#                    Predicting The Age of Abalone 🐳🐠

![coffee](https://images.unsplash.com/photo-1495004984586-0dc339ad4b2c?ixlib=rb-0.3.5&ixid=eyJhcHBfaWQiOjEyMDd9&s=3a6bedd3ca3b1ced9521b663a8f4ccfd&auto=format&fit=crop&w=667&q=80)

*courtesy of Sasha • Stories from Unsplash*

## Overview

The main goal of this notebook is to explore three different Supervised Learning Algorithms: Decision Trees, Random Forest and XGBoost.  I will explore handling missing values, Creating Pipelines, Partial Dependance Plots and One-hot Encoding. 

The focus is on predicting the age of Abalone. These are sea snails that are quite in dangered in South Africa at least, but can be found in Australia, Great Britian and New Zealand. 

![abalone shell](https://cdn.shopify.com/s/files/1/2086/1263/products/1d89434927bffb6fd1786c19c2d921fb_2000x.jpg?v=1522240385)

*An Abalone shell*

We will use various measurements to predict the number of rings the abalone have, which determines it's age once 1.5 is added to the total rings.  

## Table of Contents

* Import packages & Data
* Exploratory Data Analysis
* Data Cleaning
* Feature Engineering 
* Train Models
* Evaluation of Models
* Conclusion
* Resources Used

# Import packages & Data

In [None]:
#Standard libs
import numpy as np 
import pandas as pd 

#Data Visualisation libs
import matplotlib.pyplot as plt
import seaborn as sns
import scipy.stats as st

#Feature engineering, metrics and modeling libs
from sklearn.tree import DecisionTreeRegressor
from sklearn.metrics import mean_absolute_error
from sklearn.model_selection import train_test_split
from sklearn.model_selection import cross_val_score
from sklearn.ensemble import RandomForestRegressor
from sklearn.preprocessing.imputation import Imputer
from xgboost import XGBRegressor
from sklearn.ensemble import GradientBoostingRegressor, GradientBoostingClassifier
from sklearn.ensemble.partial_dependence import partial_dependence, plot_partial_dependence
from sklearn.pipeline import make_pipeline
from sklearn.metrics import confusion_matrix
from sklearn.metrics import accuracy_score
from sklearn import metrics

#Detect Missing values
import missingno as msno


import os
print(os.listdir("../input"))



Lets read the data into a Pandas dataframe:



In [None]:
abalone = pd.read_csv('../input/abalone.csv')

In [None]:
abalone.head()

In [None]:
abalone.info()

In [None]:
abalone.describe()

Before I give my inital reaction to the data please note the following units of measurement for the various variables:

- `Length` - mm
- `Diameter` - mm
- `Height` - mm
- `Whole weight` - grams
- `Shucked weight` - grams	
- `Viscera weight` -grams	
- `Shell weight` -grams

For the rings you need add 1.5 to get the age in years.

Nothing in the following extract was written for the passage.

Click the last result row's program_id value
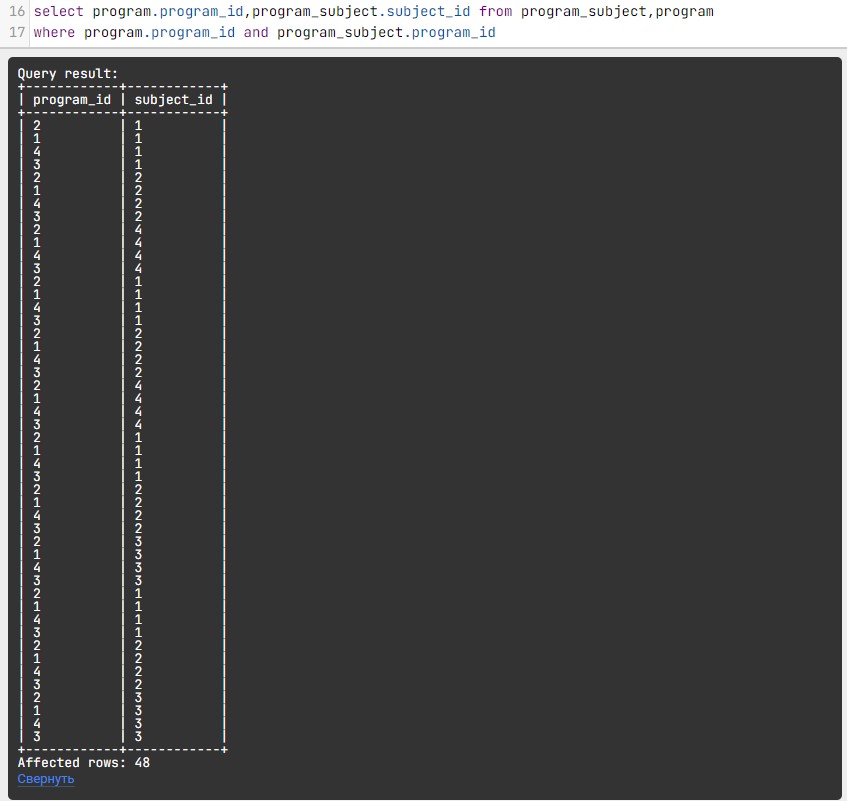The width and height of the screenshot is (847, 801). click(37, 736)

We can see that the mean length from the observations in the dataset is 0.52 mm, while the longest is 0.82 mm and the shortest is 0.075 which is tiny! With the height we get a mininum of 0.0000 which is suspect because that must be a bogus observation. Shell weight seems to not be more than 1 gram, while the oldest Abalone is 30.5 years old and the youngest 2.5 years. The heaviest abalone is 2.83 grams and the lightest 0.001. 

In [None]:
abalone.shape

We only have one categorical column while the other eight are numerical. Lets go ahead and see if there are any null values:

In [None]:
len(abalone.isnull())

The `isnull()` method returns a boolean of true or false for the detection of null values.  In our case it has returned `false` for 4177 entries in the dataset, this matches the same amount of entries in the entire dataset. So we can be safe knowing we have no null values.

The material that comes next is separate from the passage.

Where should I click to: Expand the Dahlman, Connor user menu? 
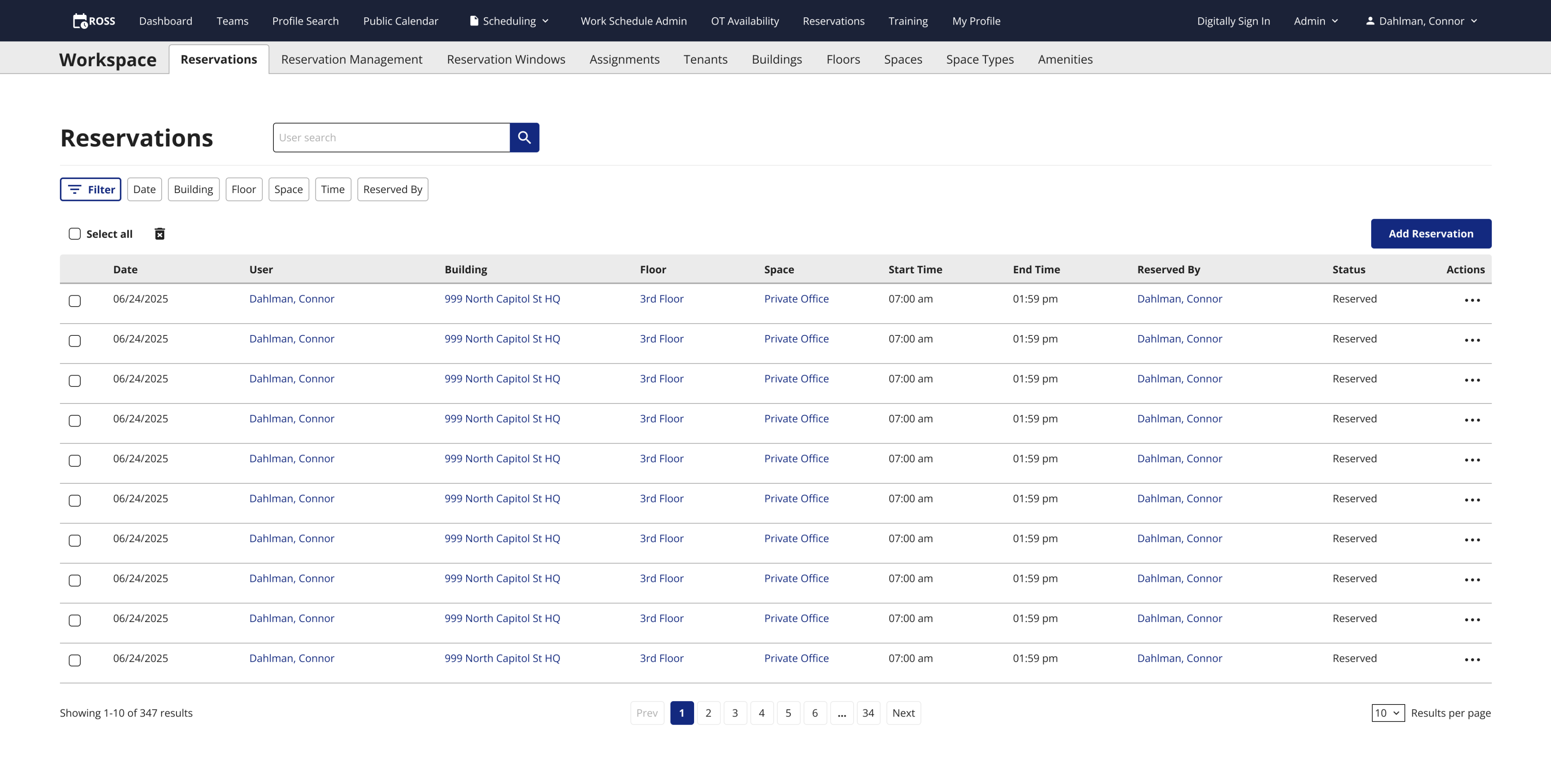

# Exploratory Data Analysis


Lets go ahead and see the skewness of the target variable  which is `Rings`

In [None]:
rings = abalone['Rings']
plt.figure(1);plt.title('Normal')
sns.distplot(rings,kde=False,fit=st.norm)
plt.figure(2);plt.title('Johnson SU')
sns.distplot(rings,kde=False,fit=st.johnsonsu)
plt.figure(3);plt.title('Log Normal')
sns.distplot(rings,kde=False,fit=st.lognorm)

None of theses distributions fit our data perfectly. So we need to find another one to match our data.



In [None]:
plt.hist(rings,color='green')
plt.title('Histogram of rings')
plt.xlabel('Number of Rings')
plt.ylabel('count')

I would like observe which variables are strongly correlated to one another:



In [None]:
numeric_features = abalone.select_dtypes(include=[np.number])
correlation = numeric_features.corr()

In [None]:
print(correlation['Rings'].sort_values(ascending=False))

In [None]:
plt.title('Correlation of numeric features', y=1,size=16)
sns.heatmap(correlation,square=True,vmax=0.8)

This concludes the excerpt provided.